Your task
The response must consist of the lines below from the one with "Where should I click to: Open" through the one with "Click the scroll-to-top", exactly as they appear and with both ends kept.

[Data to use]

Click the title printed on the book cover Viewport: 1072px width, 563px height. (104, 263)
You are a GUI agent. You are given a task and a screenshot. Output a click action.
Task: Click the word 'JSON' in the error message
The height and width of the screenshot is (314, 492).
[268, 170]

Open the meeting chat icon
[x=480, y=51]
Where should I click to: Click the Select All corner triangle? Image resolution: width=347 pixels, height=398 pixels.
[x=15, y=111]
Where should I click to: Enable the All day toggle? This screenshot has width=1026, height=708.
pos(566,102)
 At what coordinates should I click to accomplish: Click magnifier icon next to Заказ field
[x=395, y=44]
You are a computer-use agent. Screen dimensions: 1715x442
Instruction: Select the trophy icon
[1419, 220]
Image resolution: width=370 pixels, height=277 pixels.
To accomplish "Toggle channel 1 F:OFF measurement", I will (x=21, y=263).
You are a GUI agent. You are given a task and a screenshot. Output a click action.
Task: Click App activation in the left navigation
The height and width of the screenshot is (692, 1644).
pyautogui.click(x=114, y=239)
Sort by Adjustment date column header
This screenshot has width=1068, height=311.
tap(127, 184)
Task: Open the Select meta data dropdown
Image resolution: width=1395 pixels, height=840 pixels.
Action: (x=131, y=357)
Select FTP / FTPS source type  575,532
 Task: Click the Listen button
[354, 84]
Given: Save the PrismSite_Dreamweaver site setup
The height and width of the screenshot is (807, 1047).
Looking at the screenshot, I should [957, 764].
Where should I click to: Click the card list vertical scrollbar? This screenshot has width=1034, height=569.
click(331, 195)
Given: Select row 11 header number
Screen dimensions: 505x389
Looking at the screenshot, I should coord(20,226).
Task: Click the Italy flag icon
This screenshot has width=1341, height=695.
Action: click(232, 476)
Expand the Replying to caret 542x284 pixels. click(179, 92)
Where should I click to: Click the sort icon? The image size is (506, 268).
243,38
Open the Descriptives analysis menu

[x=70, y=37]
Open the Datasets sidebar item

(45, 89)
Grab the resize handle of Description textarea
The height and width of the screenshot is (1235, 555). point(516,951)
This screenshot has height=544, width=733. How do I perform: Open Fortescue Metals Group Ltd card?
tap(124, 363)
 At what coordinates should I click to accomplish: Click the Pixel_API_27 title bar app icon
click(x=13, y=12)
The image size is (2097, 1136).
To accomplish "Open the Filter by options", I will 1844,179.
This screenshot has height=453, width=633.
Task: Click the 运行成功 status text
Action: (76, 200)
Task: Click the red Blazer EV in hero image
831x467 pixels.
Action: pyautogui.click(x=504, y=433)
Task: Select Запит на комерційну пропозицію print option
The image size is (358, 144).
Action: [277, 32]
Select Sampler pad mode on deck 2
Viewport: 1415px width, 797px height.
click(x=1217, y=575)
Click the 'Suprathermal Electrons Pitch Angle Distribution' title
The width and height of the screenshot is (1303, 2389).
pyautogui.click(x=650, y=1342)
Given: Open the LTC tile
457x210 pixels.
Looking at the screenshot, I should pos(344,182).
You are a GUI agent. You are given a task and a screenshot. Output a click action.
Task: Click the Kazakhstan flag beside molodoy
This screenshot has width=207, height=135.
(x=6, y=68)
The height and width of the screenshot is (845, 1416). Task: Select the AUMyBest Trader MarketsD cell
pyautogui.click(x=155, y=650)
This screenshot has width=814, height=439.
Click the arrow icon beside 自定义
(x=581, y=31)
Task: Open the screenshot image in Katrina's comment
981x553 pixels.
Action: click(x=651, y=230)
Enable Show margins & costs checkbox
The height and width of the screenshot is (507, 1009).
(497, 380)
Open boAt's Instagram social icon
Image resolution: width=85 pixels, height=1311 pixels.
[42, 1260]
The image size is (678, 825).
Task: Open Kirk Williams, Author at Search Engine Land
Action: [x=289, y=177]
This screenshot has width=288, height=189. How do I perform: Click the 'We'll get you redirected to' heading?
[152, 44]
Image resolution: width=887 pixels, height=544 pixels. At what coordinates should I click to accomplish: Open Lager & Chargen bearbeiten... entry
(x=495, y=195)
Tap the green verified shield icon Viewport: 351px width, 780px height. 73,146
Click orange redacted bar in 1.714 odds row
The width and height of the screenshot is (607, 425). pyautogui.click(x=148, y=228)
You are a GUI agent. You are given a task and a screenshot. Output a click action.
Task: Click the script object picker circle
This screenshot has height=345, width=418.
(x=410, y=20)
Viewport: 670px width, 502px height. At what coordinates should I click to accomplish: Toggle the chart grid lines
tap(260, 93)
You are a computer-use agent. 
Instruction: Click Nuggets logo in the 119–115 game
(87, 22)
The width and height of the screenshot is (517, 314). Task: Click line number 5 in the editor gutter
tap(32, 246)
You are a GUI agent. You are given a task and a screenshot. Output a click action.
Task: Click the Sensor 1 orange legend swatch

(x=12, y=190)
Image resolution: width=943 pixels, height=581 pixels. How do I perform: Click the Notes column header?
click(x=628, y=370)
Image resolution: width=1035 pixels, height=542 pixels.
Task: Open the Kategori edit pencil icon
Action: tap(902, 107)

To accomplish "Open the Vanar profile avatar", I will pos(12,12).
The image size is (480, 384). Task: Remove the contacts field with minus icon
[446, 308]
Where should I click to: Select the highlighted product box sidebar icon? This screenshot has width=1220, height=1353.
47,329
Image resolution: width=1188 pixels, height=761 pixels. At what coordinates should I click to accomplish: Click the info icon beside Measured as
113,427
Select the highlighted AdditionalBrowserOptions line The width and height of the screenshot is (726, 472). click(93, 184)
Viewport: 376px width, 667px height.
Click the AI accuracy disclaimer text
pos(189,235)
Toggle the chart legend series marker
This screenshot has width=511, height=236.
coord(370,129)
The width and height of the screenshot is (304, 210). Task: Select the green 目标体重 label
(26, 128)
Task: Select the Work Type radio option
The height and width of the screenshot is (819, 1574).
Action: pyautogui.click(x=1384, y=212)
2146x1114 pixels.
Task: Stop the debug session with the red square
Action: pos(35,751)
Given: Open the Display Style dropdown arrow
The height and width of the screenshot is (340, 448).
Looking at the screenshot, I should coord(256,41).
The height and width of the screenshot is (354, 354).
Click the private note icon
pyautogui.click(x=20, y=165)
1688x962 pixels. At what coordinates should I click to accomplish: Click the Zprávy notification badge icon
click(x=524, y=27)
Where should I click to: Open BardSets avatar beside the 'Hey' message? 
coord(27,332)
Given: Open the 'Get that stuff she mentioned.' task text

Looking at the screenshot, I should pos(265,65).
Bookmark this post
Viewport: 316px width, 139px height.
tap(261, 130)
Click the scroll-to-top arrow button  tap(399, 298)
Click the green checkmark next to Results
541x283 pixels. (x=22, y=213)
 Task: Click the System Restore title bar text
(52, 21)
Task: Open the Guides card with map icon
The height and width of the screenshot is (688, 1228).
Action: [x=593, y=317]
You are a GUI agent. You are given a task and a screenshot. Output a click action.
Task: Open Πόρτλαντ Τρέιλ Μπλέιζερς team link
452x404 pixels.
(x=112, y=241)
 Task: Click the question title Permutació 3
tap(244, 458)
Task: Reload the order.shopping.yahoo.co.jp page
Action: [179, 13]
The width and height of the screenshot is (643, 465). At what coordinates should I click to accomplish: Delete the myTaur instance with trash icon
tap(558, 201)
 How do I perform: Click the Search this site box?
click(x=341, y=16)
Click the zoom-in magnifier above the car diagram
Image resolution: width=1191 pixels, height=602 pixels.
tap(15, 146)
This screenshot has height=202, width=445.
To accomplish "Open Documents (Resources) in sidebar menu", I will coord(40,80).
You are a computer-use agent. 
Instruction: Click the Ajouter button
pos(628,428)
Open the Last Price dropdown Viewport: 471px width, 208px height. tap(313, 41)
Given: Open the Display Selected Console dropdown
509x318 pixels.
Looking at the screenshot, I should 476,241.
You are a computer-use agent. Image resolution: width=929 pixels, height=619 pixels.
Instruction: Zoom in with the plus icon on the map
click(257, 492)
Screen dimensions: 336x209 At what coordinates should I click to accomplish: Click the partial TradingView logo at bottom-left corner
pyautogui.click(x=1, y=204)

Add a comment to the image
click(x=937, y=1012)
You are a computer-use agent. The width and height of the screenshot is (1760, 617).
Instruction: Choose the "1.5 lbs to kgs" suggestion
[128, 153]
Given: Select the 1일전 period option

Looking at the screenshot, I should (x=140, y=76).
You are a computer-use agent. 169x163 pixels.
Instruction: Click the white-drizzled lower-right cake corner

[/Data to use]

Answer for this exercise
Where should I click to: Open BardSets avatar beside the 'Hey' message? 
coord(27,332)
Given: Open the 'Get that stuff she mentioned.' task text

Looking at the screenshot, I should pos(265,65).
Bookmark this post
Viewport: 316px width, 139px height.
tap(261, 130)
Click the scroll-to-top arrow button  tap(399, 298)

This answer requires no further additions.